==== Provided passage

Community health centers expand beyond primary care


America’s first community health centers opened their doors in 1965 and the system has been growing ever since.

Today, about 1,400 federally-supported health center programs provide primary care to an estimated 28 million patients – roughly 1 in 12 U.S. residents.

These clinics have always focused on reaching underserved populations. That has meant finding ways to bridge the financial, cultural and geographic barriers that contribute to the nation’s deep health care disparities.

Now, many community health centers are challenging clinical barriers as well. The American health care system has historically provided medical, dental and mental health services separately. But thanks to support from the Affordable Care Act and a growing recognition of the value of “whole patient care,” community clinics across the country are finding ways to incorporate oral and behavioral services into the primary care they provide.

========

* [What you have to do]: Write the next part of the piece on community health centers, picking up after its last sentence.

==== Entries provided

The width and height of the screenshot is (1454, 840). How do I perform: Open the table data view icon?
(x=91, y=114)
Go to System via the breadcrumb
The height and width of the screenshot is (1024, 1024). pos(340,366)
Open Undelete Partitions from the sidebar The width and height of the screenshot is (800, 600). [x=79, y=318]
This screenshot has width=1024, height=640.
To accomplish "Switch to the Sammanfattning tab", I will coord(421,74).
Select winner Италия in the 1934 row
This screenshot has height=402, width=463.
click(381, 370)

========
==== Entries provided

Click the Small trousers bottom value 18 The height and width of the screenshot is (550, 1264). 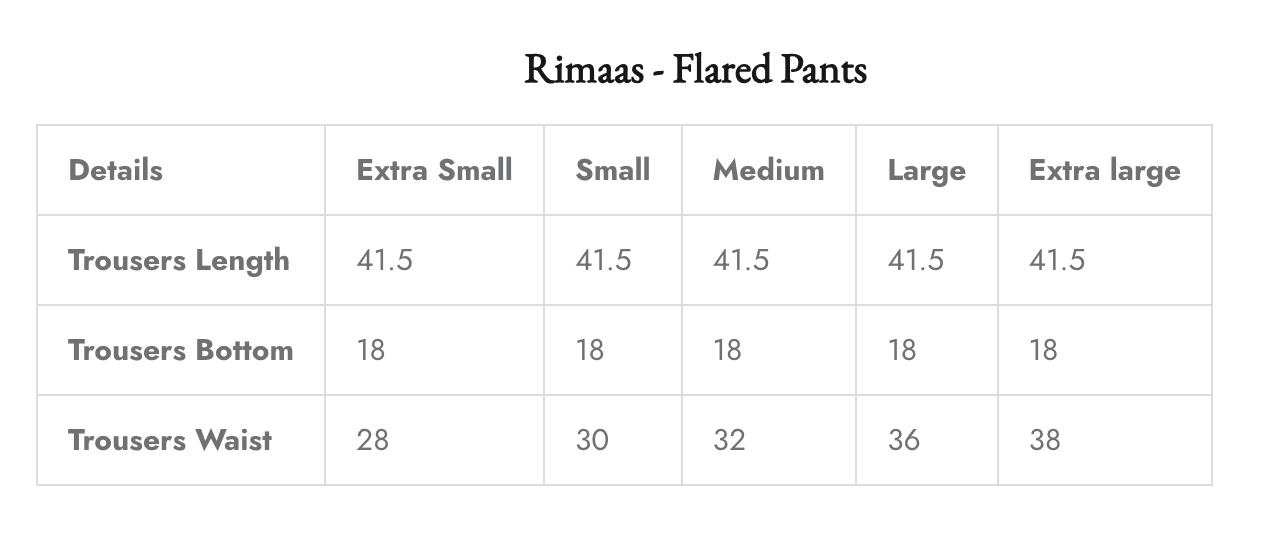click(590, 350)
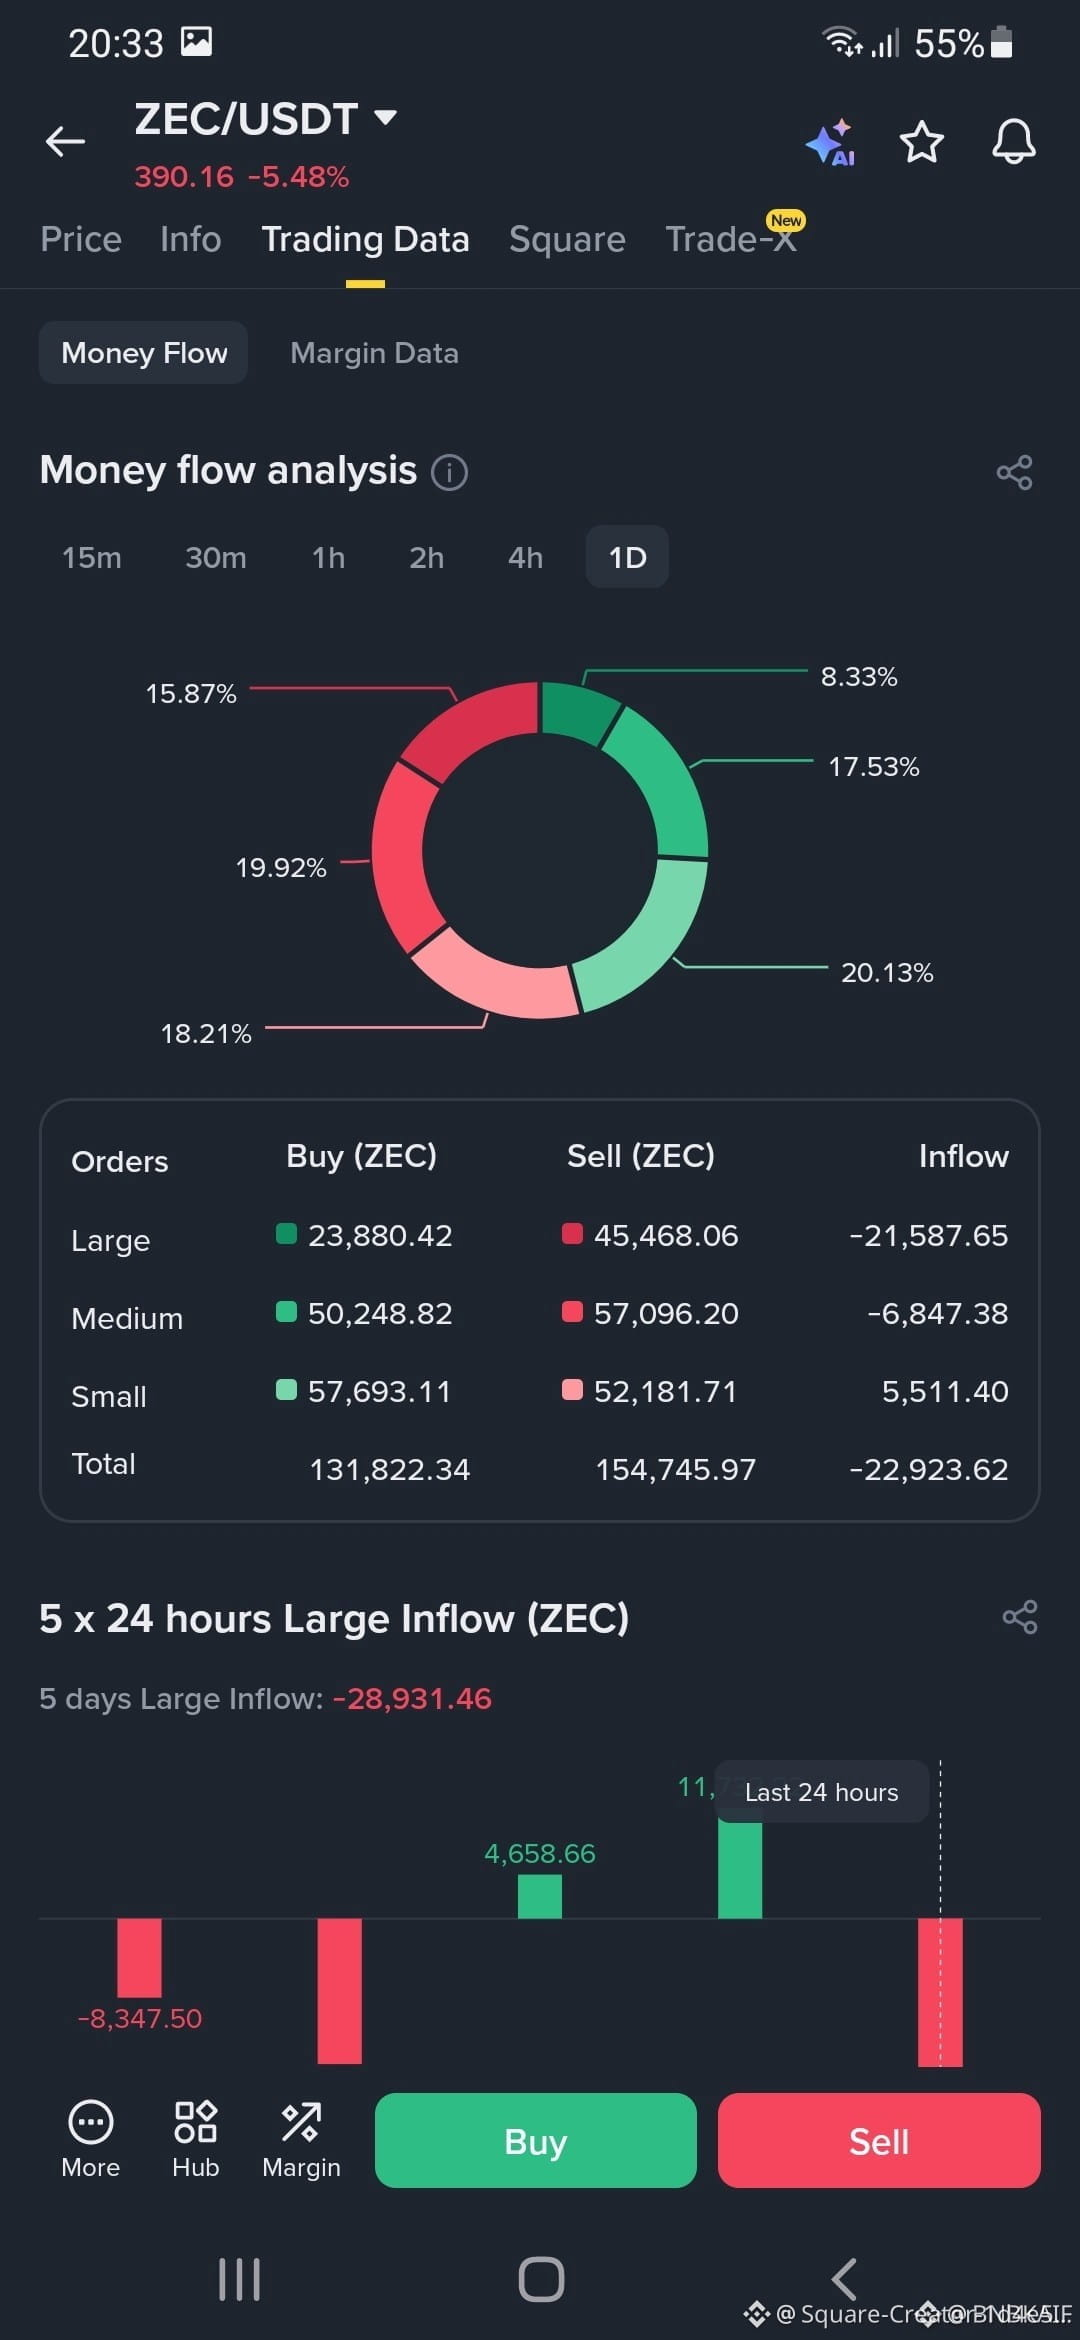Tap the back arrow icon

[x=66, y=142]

========
==== Entries provided

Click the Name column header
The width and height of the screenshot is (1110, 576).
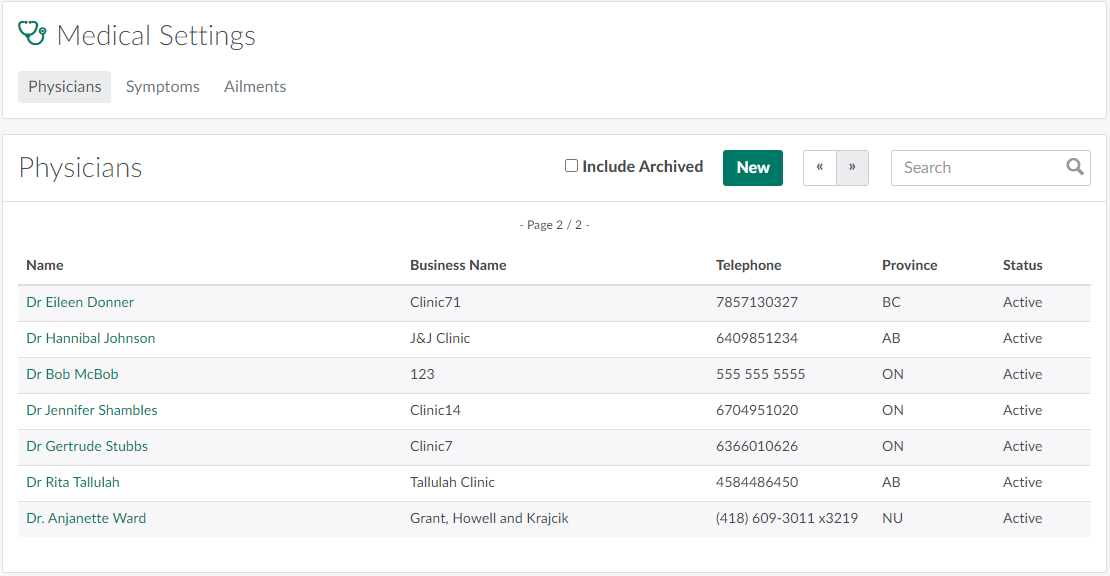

========

* [Output for this exercise]:
At Health Journalism 2019, a panel of health center leaders will explore the challenges and benefits they have encountered as they have worked across disciplines to bring medical, dental and mental health care to their patients. And they will discuss the work that lies ahead for the nation’s community health centers.

The session “Community Clinic Inroads in Oral, Primary and Mental Health” will include panelists Phyllis Colombaro, chief dental officer at La Red Health Center in Georgetown, Delaware; Nilesh Kalyanaraman, chief medical officer at Health Care for the Homeless Baltimore; and Jenene R. Washington, a Baltimore-based pediatrician and health executive who has worked on a national level to transform care at community health centers.

The panel is slated for 3 p.m. on Saturday, May 4. Hope to see you there!